Museo Alameda
- Established: April 13, 2007
- Location: 101 S. Santa Rosa St. San Antonio, Texas, USA
- Coordinates: 29°25′32″N 98°29′53″W﻿ / ﻿29.425457°N 98.498182°W
- Director: Guillermo Hoyos
- Website: www.thealameda.org

= Museo Alameda =

Latino museum in San Antonio, Texas, U.S.

The Museo Alameda was the largest Latino museum in the United States and the first formal Smithsonian affiliate outside of Washington D.C., located in the historic Market Square in Downtown San Antonio, Texas.

== History ==
In 1996, Secretary I. Michael Heyman of the Smithsonian Institution announced a physical presence of the Smithsonian in San Antonio and gave birth to the Smithsonian's affiliations program. In May of the same year, Governor George W. Bush signed a joint resolution of the Texas legislature establishing the Museo Alameda as the official State Latino Museum.

_Material provided_

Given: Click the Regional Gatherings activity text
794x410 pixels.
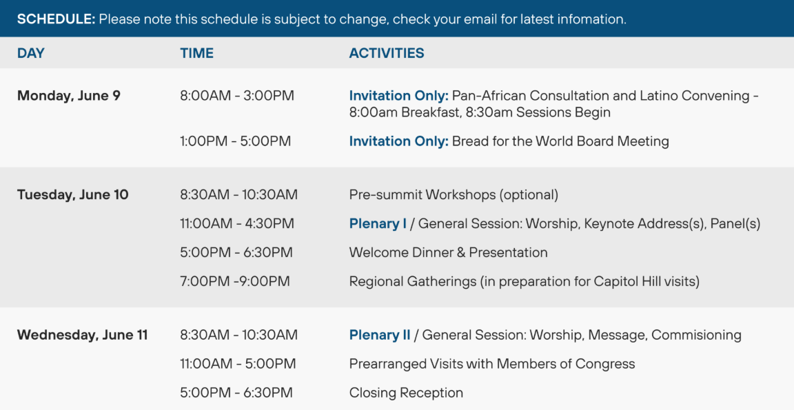Looking at the screenshot, I should [x=525, y=281].
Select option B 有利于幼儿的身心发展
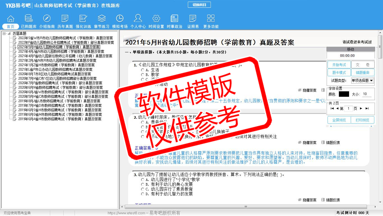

_Given task A_
Answer these from the Museo Alameda entry:
(i) On what date was the museum established?
(ii) Who is listed as its director?
(iii) Who signed the joint resolution that made it the official State Latino Museum?
_Given task B_
How would this sentence from the Museo Alameda entry read in Spanish: "In 1996, Secretary I. Michael Heyman of the Smithsonian Institution announced a physical presence of the Smithsonian in San Antonio and gave birth to the Smithsonian's affiliations program."

_Worked answer A_
(i) April 13, 2007
(ii) Guillermo Hoyos
(iii) Governor George W. Bush

_Worked answer B_
En 1996, el secretario I. Michael Heyman, de la Institución Smithsonian, anunció una presencia física del Smithsonian en San Antonio y dio origen al programa de afiliaciones del Smithsonian.